Tedros Adhanom Ghebreyesus is an Ethiopian biologist, public health researcher and official. He held two high-level positions in the government of Ethiopia: Minister of Health from 2005 to 2012 and Minister of Foreign Affairs from 2012 to 2016. He is included in Time magazine’s 100 Most Influential People of 2020.
About Tedros Adhanom in brief
Tedros Adhanom Ghebreyesus is an Ethiopian biologist, public health researcher and official. He has served since 2017 as Director-General of the World Health Organization. Tedros is the first non-physician and first African in the role; he was endorsed by the African Union. He held two high-level positions in the government of Ethiopia: Minister of Health from 2005 to 2012 and Minister of Foreign Affairs from 2012 to 2016. He is included in Time magazine’s 100 Most Influential People of 2020. His younger brother died at the age of 3 or 4 years, possibly of a preventable disease like measles, which Tedros often discusses as a defining experience in regards to the need for global healthcare. He was born in Asmara, which at that time was in Ethiopia—but is now the capital of Eritrea. He studied at London School of Hygiene & Tropical Medicine and was awarded Master of Science degree in Immunology of Infectious Diseases from University of London in 1992. In 2000, he earned a Doctor of Philosophy in community health from the University of Nottingham for research investigating the effects of dams on the transmission of malaria in the Tigray region of Ethiopia. He served as vice-president of the 60th World Assembly of Health on May 14–23, 2007, held at the Aspen School of Public Health. In 2009, Tedros was elected Chair of the Global Fund to Fight AIDS, Tuberculosis and Malaria for a two-year term. The Lancet reported that Tedrosa was a household name at the household name before his election as Chair.

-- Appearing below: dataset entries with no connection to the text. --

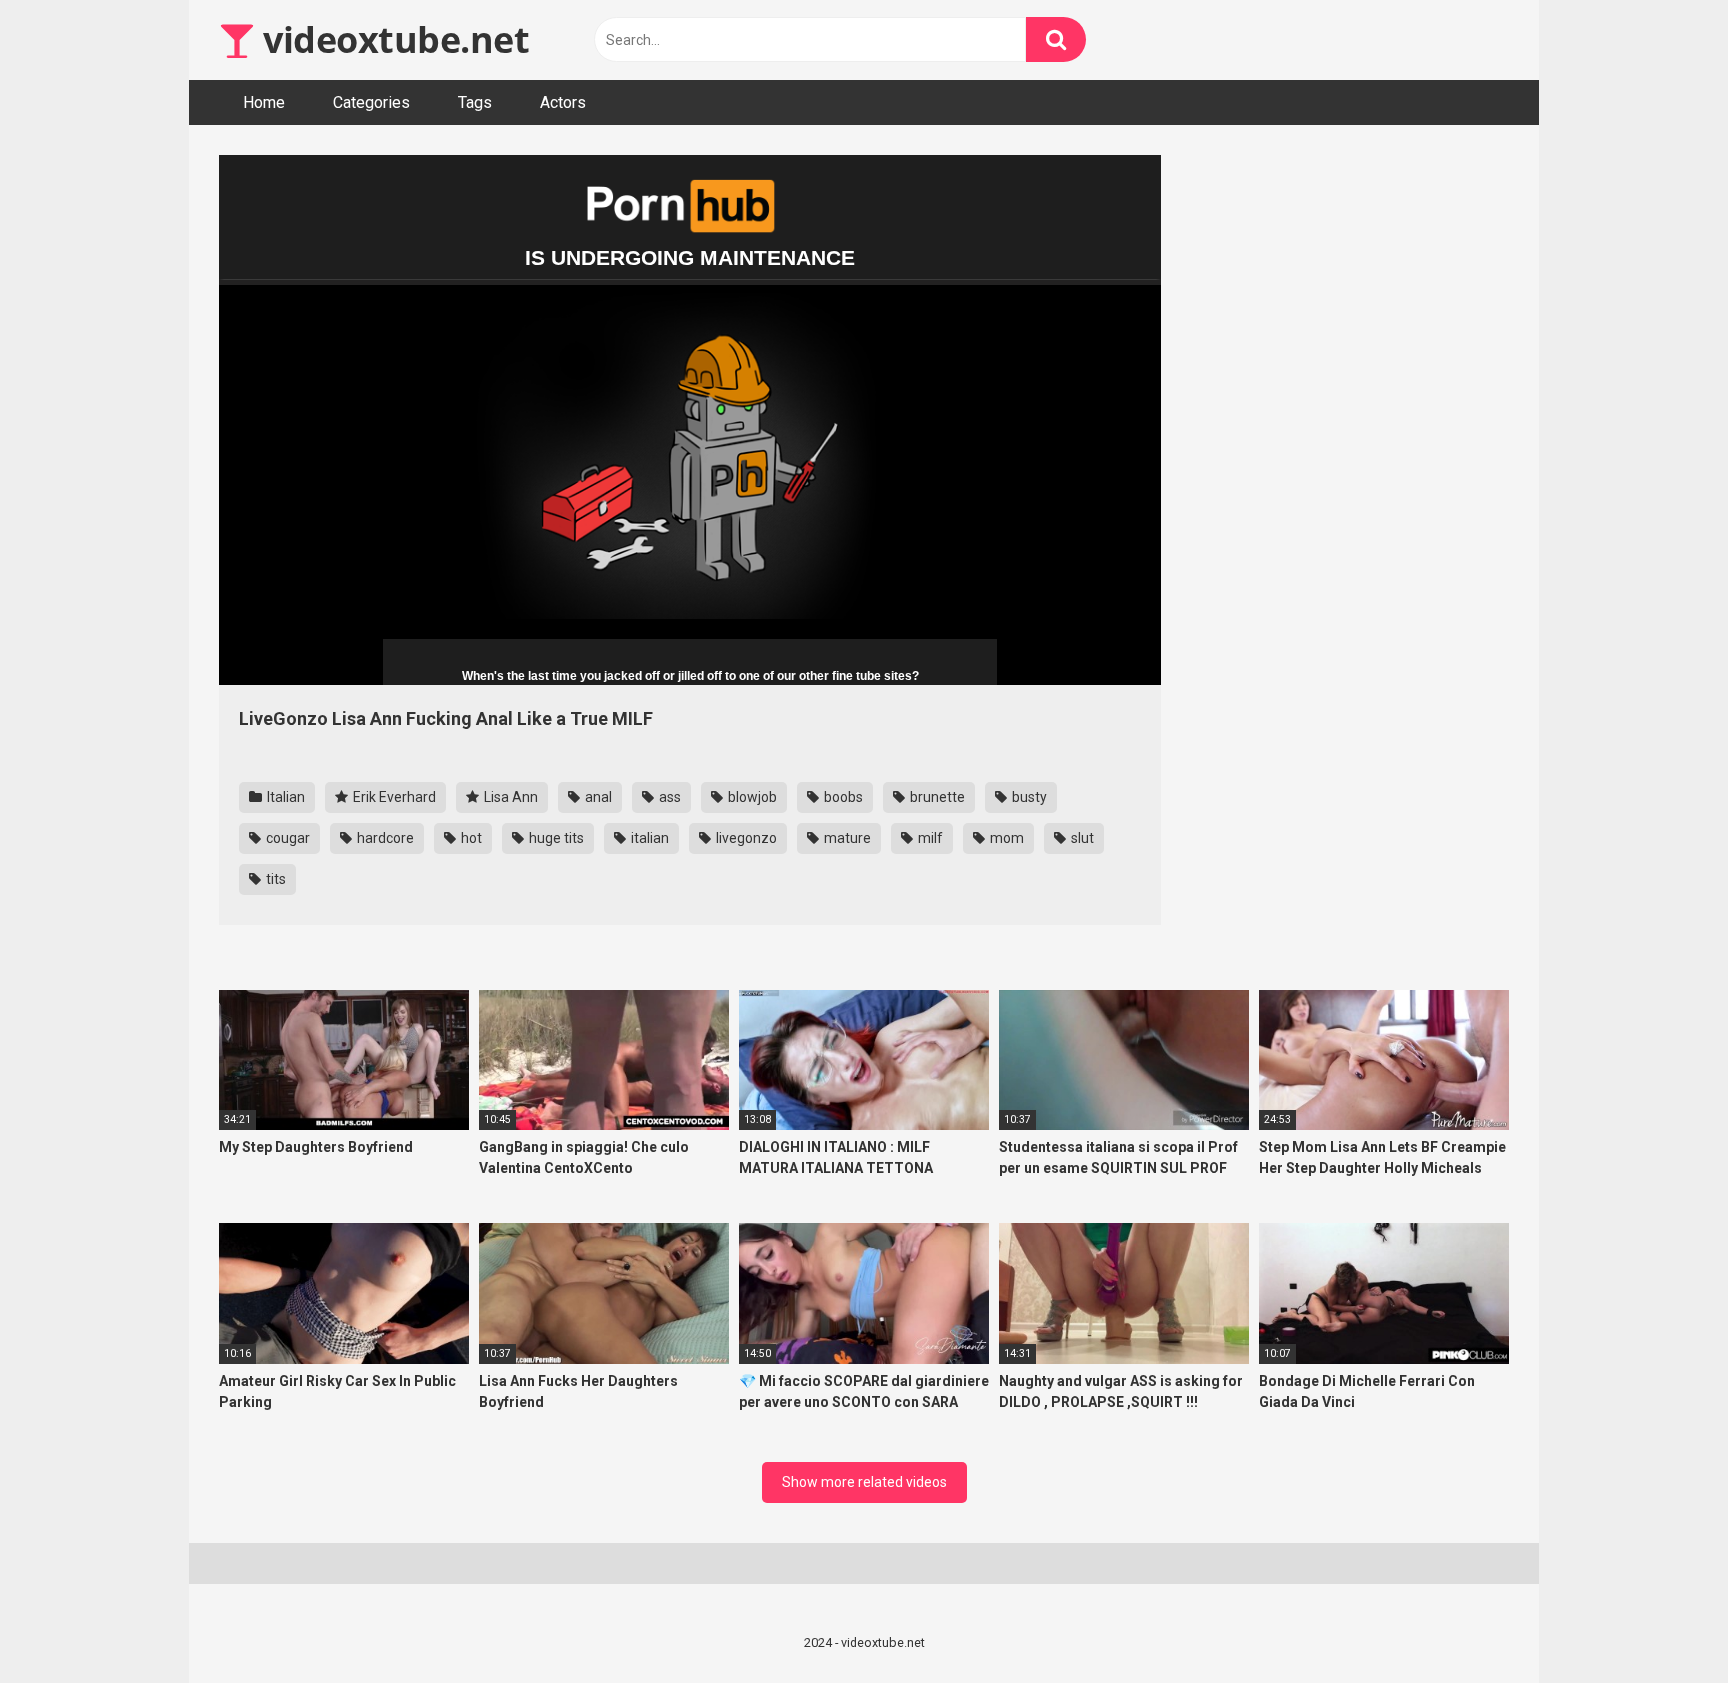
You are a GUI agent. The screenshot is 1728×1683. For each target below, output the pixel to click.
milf (929, 838)
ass (668, 797)
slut (1081, 838)
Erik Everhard (393, 797)
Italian (284, 797)
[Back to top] (1661, 1622)
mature (846, 838)
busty (1028, 797)
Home (264, 102)
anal (597, 797)
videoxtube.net (392, 39)
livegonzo (745, 838)
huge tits (555, 838)
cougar (286, 838)
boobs (842, 797)
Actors (563, 102)
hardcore (384, 838)
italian (648, 838)
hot (470, 838)
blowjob (751, 797)
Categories (371, 102)
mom (1005, 838)
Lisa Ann (509, 797)
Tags (475, 102)
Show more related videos (864, 1482)
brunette (936, 797)
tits (274, 879)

He also served as Chair of several academic and global health think tanks including the Institute of Health Metrics and Evaluation and the Stop TB Partnership Coordinating Board. In 2011, he was elected Board Chair at the Global Secretariat of the Institute for Health Met metrics and Evaluation. He previously served as a member of the High Level Task Force on Innovative International Financing for Health Systems, co-chaired by Gordon Brown and Robert Zoellick, and was co-chair of the Board of Trustees of The Global Fund for Maternal, Newborn & Child Health. He currently serves as the Executive Director of the International Institute for Public Health, based in Addis Ababa, Ethiopia. In 2012, he became the first African to hold the position of Director-general of the WHO, a post that he has held since 2013. His role has been expanded to include a number of other world leaders, including President Barack Obama and Prime Minister Hailemariam Desalegn. He will also serve as the President of the Ethiopian Academy of Medical Sciences and Sciences, a position he held from 2007 to 2012. He received the Nobel Peace Prize for his work on malaria in 2008. He worked with the UNICEF to develop a malaria control strategy in Ethiopia. His efforts reduced Ethiopian infant mortality from 123 deaths per 1,000 live births in 2006 to 88 in 2011. In 2010 he was named one of the US Global Health Initiative Plus countries, providing the country with greater access to resources for public health projects.